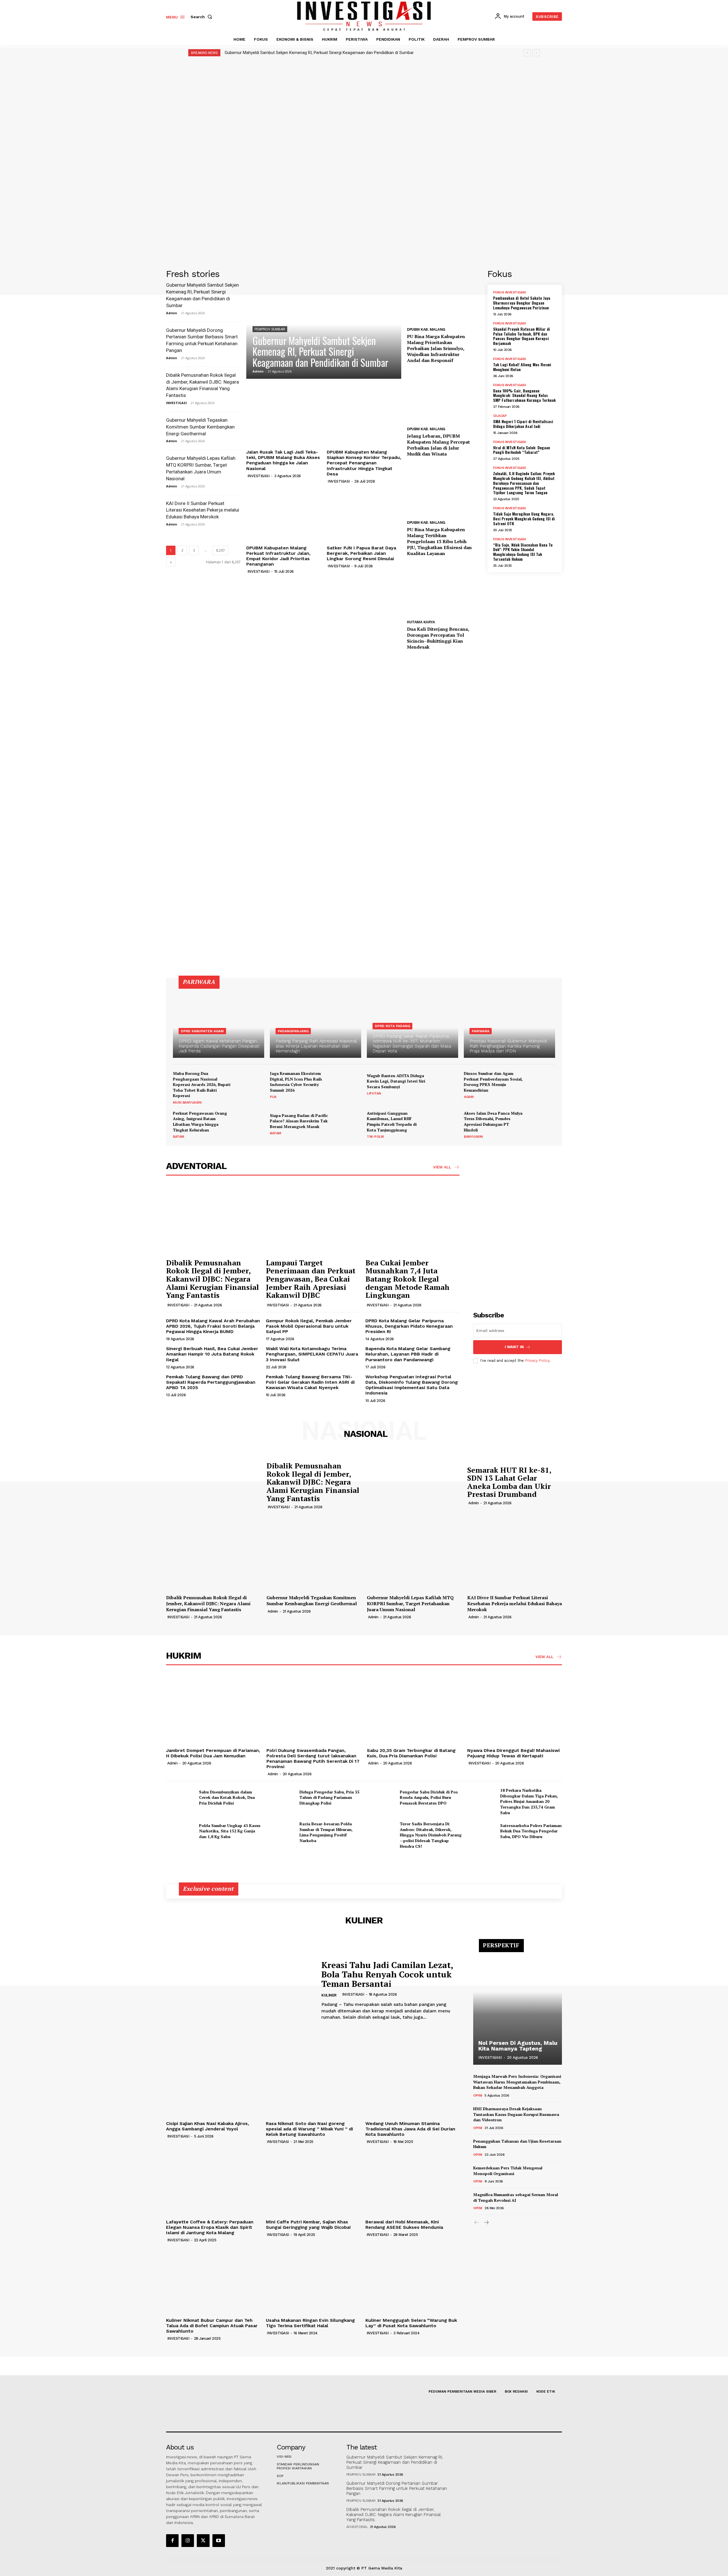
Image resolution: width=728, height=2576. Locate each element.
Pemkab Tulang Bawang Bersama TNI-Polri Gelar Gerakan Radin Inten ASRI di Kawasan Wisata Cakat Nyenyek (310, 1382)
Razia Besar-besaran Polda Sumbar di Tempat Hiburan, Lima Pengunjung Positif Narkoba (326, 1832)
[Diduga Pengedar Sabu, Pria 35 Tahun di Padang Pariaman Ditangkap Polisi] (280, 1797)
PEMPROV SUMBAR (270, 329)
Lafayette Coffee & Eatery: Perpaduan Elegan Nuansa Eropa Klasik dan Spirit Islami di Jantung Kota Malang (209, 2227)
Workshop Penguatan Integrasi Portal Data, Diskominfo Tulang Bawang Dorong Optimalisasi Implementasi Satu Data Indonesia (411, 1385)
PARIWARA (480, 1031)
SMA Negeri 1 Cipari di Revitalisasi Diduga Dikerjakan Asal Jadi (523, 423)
● ● ● ●
- What the exercise asks
Everything from the line containing "Lafayette Coffee &" to the bottom of the listing is to be set down exactly; leave out all other lines.

- Task response
Lafayette Coffee & Eatery: Perpaduan Elegan Nuansa Eropa Klasik dan Spirit Islami di Jantung Kota Malang (209, 2227)
Workshop Penguatan Integrasi Portal Data, Diskominfo Tulang Bawang Dorong Optimalisasi Implementasi Satu Data Indonesia (411, 1385)
PARIWARA (480, 1031)
SMA Negeri 1 Cipari di Revitalisasi Diduga Dikerjakan Asal Jadi (523, 423)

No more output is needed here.